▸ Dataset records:
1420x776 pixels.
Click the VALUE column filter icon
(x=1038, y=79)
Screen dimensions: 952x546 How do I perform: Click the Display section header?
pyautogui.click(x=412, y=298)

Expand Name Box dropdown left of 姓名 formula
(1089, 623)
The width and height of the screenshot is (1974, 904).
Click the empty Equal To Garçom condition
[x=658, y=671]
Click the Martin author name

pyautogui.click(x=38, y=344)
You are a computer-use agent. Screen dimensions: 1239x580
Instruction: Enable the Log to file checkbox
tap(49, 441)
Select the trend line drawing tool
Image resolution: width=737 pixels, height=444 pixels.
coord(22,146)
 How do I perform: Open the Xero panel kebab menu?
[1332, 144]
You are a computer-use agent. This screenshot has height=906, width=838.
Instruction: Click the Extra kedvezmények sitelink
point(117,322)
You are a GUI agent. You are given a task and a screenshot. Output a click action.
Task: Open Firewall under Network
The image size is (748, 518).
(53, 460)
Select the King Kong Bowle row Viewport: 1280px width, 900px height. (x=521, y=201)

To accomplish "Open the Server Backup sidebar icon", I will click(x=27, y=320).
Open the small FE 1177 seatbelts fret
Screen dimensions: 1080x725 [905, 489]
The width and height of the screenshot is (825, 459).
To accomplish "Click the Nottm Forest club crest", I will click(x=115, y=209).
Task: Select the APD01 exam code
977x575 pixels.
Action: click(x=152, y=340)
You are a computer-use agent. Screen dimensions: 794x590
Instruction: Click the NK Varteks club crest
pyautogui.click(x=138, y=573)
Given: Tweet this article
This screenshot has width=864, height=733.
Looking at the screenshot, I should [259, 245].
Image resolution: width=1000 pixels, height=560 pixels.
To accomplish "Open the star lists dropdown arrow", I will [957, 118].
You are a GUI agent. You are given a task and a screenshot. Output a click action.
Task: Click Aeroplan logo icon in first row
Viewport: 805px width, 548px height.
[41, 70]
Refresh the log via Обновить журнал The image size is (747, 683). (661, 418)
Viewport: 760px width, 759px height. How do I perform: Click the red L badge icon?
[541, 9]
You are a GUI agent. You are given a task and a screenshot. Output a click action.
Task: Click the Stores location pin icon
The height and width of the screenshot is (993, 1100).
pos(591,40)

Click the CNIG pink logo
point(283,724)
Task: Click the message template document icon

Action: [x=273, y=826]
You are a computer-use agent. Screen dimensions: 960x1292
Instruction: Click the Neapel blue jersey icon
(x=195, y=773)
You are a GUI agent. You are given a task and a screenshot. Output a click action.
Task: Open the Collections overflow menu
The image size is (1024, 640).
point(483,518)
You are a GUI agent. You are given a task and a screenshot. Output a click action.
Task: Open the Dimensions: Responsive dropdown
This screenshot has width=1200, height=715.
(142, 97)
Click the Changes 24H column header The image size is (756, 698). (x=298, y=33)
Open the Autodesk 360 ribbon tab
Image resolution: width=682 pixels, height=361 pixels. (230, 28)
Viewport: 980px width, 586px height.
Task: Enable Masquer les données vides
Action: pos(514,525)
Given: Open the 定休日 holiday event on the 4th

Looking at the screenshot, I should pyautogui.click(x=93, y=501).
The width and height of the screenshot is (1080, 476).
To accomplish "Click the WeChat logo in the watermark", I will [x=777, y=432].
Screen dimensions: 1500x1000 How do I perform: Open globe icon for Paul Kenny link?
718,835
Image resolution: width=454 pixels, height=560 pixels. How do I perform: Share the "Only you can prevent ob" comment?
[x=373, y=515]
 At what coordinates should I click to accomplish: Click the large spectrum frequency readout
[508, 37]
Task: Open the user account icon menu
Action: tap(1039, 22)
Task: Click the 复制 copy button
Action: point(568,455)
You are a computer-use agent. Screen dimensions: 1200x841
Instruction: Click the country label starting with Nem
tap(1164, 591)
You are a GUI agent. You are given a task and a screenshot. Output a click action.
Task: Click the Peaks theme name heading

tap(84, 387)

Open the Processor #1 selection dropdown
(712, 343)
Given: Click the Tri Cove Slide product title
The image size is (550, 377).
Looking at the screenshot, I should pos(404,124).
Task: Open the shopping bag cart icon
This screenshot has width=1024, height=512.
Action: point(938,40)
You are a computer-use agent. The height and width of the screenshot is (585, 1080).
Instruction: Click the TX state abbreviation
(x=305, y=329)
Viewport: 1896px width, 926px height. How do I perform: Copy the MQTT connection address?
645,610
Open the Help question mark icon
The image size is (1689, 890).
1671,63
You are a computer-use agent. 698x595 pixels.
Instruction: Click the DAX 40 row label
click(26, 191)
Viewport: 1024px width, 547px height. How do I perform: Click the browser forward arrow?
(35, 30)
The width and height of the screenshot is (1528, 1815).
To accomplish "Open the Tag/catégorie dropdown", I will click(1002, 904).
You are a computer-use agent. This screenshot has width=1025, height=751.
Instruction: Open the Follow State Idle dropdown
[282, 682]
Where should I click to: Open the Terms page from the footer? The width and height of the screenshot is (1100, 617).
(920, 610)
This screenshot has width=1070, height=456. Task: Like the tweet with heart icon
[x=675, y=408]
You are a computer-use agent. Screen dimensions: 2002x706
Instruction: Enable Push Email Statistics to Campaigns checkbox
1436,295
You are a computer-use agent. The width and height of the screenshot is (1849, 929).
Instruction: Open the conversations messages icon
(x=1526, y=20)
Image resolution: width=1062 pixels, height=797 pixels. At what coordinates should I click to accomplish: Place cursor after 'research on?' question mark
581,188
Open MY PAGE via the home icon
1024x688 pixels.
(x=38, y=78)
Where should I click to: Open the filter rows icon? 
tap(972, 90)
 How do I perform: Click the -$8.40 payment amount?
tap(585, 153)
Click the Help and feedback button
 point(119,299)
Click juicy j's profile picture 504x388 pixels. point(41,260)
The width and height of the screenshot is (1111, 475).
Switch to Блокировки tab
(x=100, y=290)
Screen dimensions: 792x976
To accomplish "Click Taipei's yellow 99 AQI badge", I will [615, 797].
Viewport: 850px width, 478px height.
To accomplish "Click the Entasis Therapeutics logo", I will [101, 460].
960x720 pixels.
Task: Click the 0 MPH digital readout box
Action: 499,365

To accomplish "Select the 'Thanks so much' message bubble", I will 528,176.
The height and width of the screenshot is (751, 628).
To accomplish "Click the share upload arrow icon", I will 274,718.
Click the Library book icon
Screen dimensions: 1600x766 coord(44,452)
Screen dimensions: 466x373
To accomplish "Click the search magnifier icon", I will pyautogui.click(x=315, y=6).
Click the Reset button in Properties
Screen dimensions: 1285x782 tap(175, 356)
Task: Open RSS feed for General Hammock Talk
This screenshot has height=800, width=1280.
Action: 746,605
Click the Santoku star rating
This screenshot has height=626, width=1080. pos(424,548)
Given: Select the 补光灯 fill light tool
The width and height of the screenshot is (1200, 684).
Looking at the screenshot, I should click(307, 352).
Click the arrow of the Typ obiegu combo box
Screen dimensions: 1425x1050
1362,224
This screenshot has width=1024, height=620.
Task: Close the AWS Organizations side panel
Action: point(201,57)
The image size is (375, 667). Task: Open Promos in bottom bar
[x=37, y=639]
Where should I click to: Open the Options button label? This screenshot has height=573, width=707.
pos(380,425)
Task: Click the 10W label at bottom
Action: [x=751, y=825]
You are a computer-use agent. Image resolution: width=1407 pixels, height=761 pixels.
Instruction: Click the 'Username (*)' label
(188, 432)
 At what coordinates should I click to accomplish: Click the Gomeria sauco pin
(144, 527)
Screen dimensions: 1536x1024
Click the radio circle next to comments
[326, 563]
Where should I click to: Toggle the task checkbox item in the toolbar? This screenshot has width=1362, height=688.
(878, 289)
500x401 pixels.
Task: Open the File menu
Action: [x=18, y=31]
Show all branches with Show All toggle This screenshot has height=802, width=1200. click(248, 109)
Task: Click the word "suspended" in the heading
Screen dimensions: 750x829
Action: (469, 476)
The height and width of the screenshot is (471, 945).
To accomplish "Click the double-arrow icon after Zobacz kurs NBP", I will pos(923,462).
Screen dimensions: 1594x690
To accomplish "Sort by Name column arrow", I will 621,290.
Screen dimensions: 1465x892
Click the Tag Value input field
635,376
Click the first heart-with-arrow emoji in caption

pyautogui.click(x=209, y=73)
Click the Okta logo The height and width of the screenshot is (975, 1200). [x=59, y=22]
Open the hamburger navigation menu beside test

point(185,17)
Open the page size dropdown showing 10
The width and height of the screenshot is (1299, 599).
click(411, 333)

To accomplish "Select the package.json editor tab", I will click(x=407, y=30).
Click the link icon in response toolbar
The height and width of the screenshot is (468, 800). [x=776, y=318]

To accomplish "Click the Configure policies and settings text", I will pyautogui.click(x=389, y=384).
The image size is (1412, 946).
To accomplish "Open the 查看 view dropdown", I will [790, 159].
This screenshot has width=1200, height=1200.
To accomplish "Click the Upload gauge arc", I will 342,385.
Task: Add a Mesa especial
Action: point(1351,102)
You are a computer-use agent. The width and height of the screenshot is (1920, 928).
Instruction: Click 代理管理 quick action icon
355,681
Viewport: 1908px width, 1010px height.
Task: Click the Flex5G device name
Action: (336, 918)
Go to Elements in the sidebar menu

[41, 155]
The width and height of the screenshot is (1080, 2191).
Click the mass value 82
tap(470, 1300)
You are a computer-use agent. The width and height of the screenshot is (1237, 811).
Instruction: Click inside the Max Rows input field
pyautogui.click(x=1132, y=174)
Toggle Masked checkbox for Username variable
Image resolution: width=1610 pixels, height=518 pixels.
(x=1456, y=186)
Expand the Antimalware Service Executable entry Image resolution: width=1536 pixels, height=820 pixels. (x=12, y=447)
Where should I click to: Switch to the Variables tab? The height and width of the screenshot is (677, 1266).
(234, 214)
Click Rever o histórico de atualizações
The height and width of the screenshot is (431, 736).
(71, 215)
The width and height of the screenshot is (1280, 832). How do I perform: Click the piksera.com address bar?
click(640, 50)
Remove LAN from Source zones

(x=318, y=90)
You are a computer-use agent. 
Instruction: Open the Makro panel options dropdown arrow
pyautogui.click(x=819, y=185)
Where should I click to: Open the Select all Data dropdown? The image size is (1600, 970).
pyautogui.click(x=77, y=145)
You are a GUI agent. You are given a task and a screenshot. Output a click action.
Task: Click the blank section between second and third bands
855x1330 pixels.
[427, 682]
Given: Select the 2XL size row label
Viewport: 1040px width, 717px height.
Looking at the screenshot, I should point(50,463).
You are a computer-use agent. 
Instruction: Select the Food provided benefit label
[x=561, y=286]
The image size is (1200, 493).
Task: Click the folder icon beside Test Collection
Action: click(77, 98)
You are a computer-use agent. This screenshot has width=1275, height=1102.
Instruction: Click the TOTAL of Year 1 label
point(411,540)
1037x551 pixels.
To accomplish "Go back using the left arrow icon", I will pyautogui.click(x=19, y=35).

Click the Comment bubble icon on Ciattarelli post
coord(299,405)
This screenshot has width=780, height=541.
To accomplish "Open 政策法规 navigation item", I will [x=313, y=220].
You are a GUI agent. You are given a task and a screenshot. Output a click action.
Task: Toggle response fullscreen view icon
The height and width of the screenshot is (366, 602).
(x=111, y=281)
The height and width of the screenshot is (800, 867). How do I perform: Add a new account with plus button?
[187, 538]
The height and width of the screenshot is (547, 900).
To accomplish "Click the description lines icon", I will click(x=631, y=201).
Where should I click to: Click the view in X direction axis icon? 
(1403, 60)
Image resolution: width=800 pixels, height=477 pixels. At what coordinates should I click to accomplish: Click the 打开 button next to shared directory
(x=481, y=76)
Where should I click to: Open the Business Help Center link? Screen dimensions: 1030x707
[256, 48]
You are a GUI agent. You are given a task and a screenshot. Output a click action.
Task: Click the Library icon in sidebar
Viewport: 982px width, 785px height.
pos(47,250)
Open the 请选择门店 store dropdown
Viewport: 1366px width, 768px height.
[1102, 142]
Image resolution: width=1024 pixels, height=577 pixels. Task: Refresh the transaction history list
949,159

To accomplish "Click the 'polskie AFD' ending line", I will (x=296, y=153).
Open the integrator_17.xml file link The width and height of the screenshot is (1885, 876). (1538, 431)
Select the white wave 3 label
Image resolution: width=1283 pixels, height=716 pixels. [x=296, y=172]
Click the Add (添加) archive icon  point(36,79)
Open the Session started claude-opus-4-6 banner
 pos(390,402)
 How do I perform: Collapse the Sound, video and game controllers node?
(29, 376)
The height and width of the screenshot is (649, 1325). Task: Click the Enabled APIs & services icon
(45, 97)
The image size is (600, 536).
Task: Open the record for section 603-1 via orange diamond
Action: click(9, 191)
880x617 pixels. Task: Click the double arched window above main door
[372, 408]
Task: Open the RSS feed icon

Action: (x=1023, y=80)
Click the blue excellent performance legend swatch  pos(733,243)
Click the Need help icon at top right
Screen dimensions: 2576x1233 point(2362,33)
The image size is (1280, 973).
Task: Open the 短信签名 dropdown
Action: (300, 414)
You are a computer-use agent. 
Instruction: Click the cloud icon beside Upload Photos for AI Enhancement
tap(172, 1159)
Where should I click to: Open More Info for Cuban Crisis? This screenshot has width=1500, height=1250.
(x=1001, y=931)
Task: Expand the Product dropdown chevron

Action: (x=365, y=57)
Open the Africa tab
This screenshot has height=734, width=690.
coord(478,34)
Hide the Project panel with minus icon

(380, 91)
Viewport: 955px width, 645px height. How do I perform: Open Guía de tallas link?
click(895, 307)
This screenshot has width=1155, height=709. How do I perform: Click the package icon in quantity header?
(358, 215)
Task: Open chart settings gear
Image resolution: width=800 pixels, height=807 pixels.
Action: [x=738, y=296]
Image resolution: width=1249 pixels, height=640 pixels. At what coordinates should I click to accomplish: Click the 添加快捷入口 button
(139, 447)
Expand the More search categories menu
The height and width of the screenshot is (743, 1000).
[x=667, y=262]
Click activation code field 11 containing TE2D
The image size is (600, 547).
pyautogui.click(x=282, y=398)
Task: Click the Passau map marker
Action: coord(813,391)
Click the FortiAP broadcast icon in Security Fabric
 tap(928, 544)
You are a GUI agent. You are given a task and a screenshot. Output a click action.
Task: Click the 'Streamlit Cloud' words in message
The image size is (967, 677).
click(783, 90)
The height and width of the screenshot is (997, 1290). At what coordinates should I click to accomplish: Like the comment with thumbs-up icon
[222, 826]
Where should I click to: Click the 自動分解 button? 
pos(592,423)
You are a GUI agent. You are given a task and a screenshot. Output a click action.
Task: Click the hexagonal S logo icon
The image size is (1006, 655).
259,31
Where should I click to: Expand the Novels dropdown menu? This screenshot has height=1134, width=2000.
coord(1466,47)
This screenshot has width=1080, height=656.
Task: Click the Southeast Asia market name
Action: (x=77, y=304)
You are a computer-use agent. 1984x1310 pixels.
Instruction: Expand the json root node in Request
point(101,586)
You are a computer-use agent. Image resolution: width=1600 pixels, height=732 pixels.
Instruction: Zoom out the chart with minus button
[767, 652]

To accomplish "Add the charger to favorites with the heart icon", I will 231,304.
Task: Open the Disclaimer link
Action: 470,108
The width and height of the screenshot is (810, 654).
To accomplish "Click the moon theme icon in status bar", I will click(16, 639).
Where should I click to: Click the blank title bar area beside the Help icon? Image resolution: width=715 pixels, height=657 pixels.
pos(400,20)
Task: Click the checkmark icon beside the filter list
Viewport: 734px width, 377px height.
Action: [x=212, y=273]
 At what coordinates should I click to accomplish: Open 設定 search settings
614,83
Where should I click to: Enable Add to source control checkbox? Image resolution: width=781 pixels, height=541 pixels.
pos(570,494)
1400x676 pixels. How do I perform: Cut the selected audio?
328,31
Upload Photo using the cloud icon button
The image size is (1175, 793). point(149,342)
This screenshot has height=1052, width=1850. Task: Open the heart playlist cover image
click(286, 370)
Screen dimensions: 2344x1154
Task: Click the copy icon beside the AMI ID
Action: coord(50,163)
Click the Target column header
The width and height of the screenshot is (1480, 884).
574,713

▸ Your task:
In the data above, retype exactly and only the lines between the one holding "Instruction: Click inside" and the one holding "Expand the Antimalware", inclusive.

▸ Response area:
Instruction: Click inside the Max Rows input field
pyautogui.click(x=1132, y=174)
Toggle Masked checkbox for Username variable
Image resolution: width=1610 pixels, height=518 pixels.
(x=1456, y=186)
Expand the Antimalware Service Executable entry Image resolution: width=1536 pixels, height=820 pixels. (x=12, y=447)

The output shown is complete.